- **DO THIS**
Copy the listing word for word, from its first line through the line containing "click(x=540, y=43)", and leave the pictures out.
-- START OF DATA IN THIS EXERCISE --
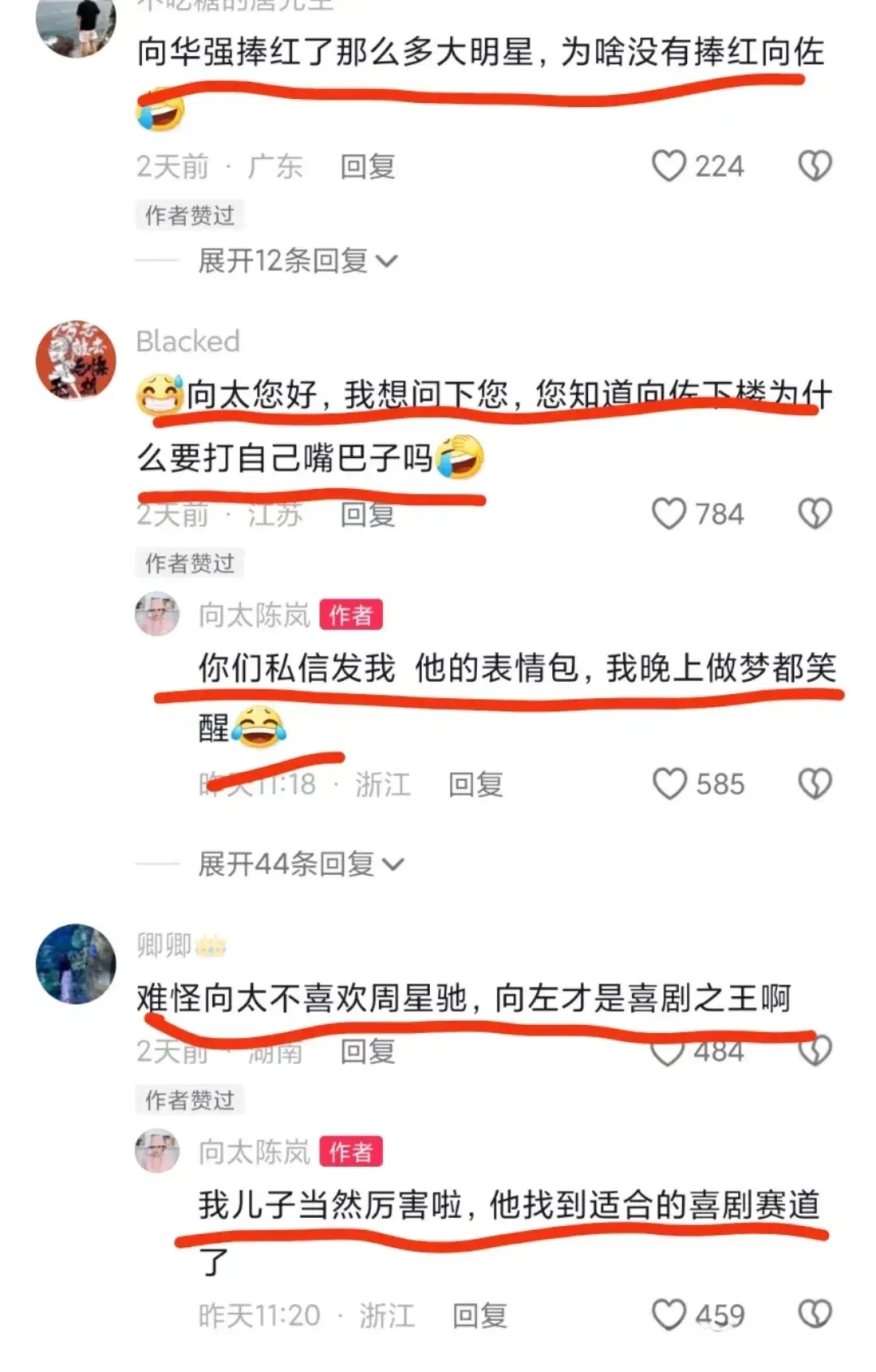Open 向太陈岚 author name on first reply
This screenshot has width=876, height=1372.
tap(255, 615)
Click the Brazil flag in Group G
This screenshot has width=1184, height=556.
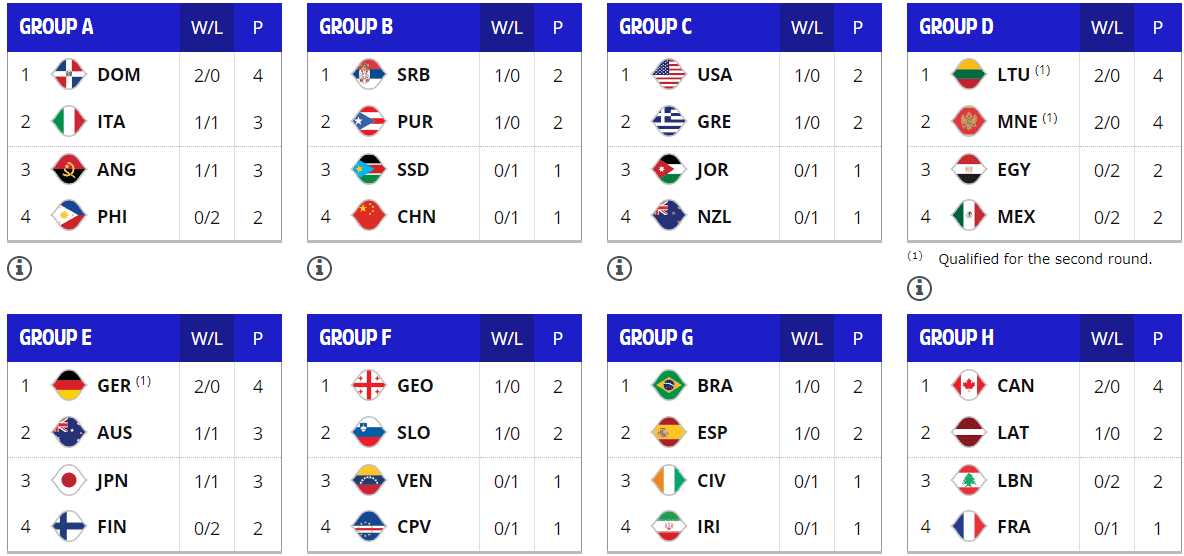(668, 386)
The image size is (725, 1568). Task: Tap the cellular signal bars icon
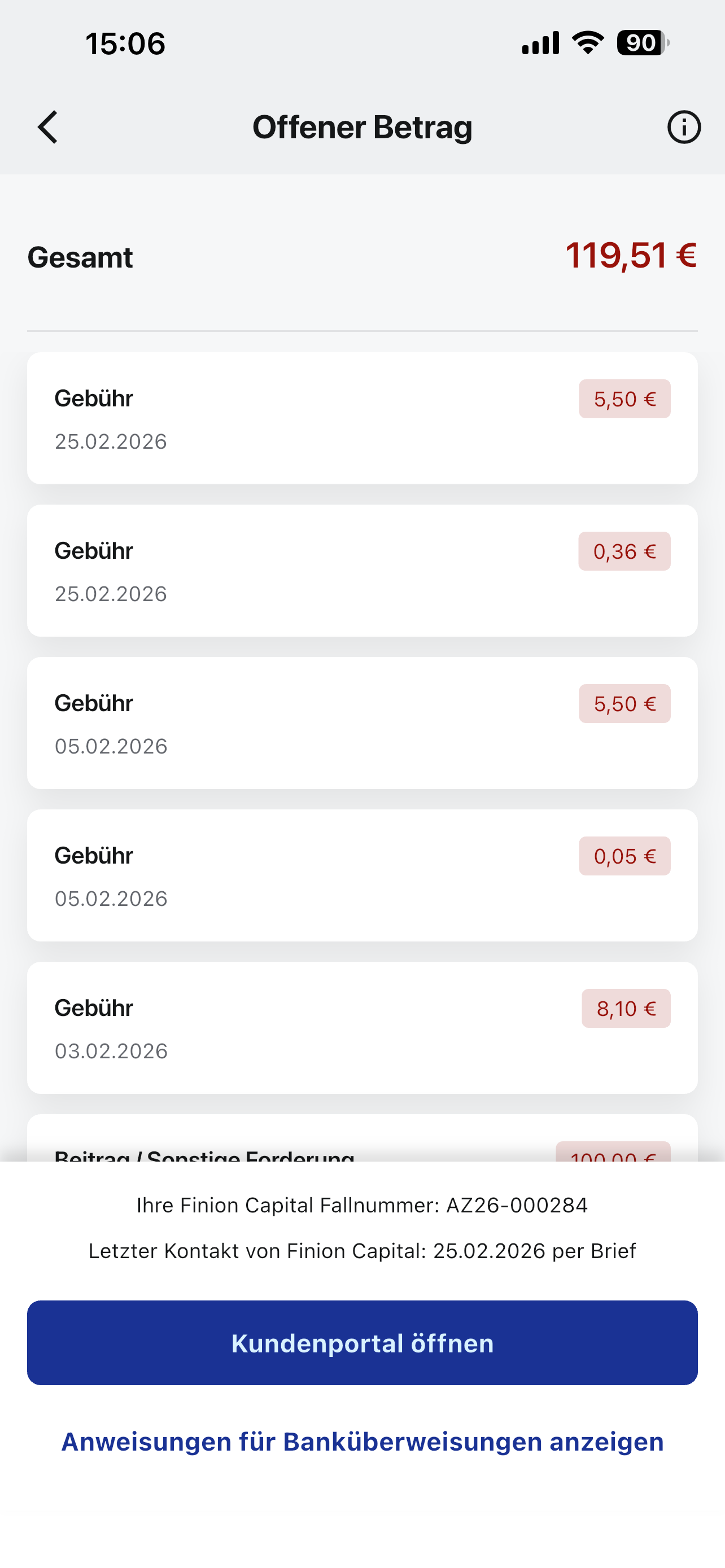click(x=540, y=43)
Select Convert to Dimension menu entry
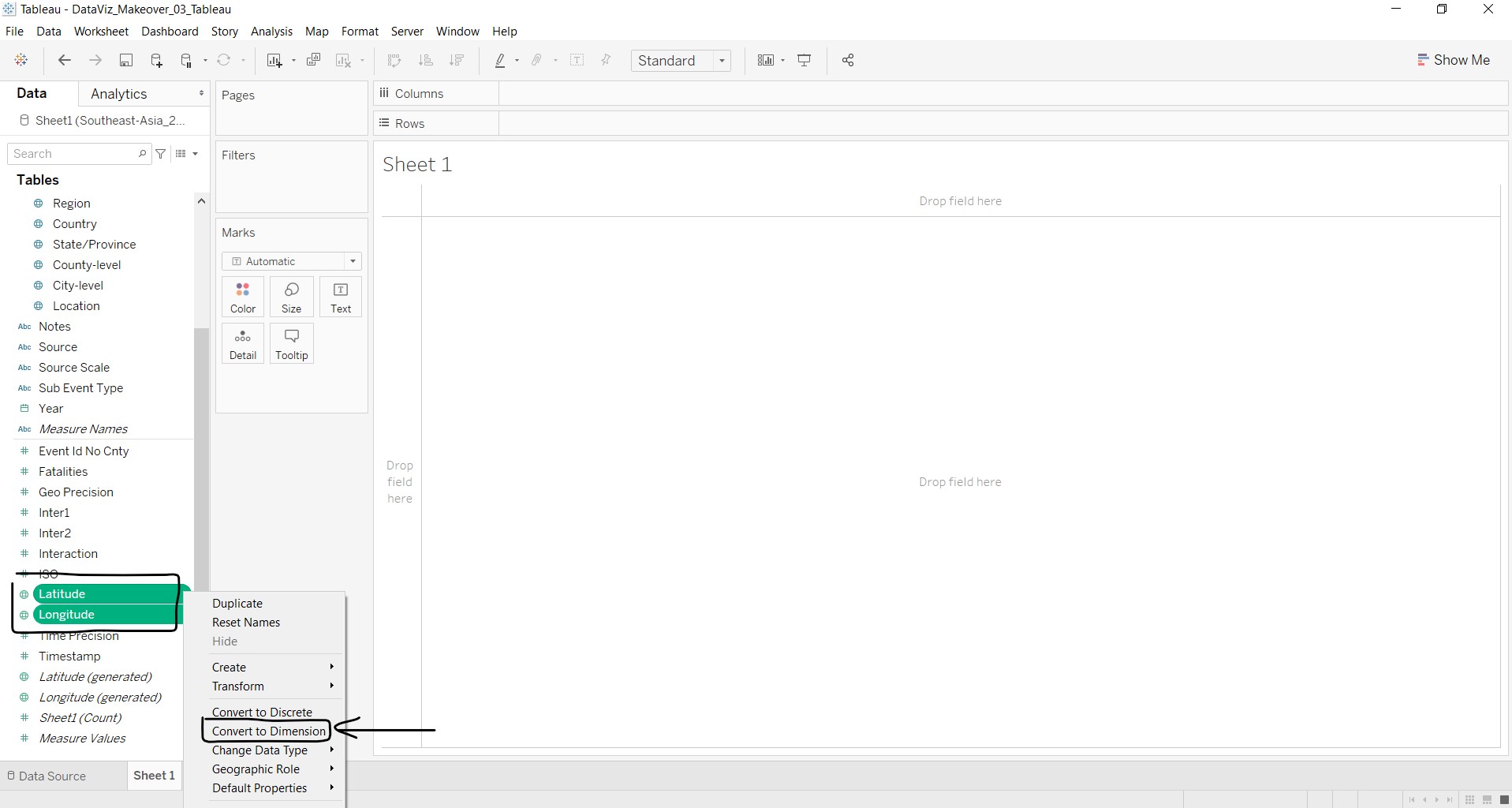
-- END OF DATA IN THIS EXERCISE --
- **OUTPUT OF THE EXERCISE**
Open 向太陈岚 author name on first reply
This screenshot has width=876, height=1372.
tap(255, 615)
Click the Brazil flag in Group G
This screenshot has width=1184, height=556.
(668, 386)
The image size is (725, 1568). Task: Tap the cellular signal bars icon
click(x=540, y=43)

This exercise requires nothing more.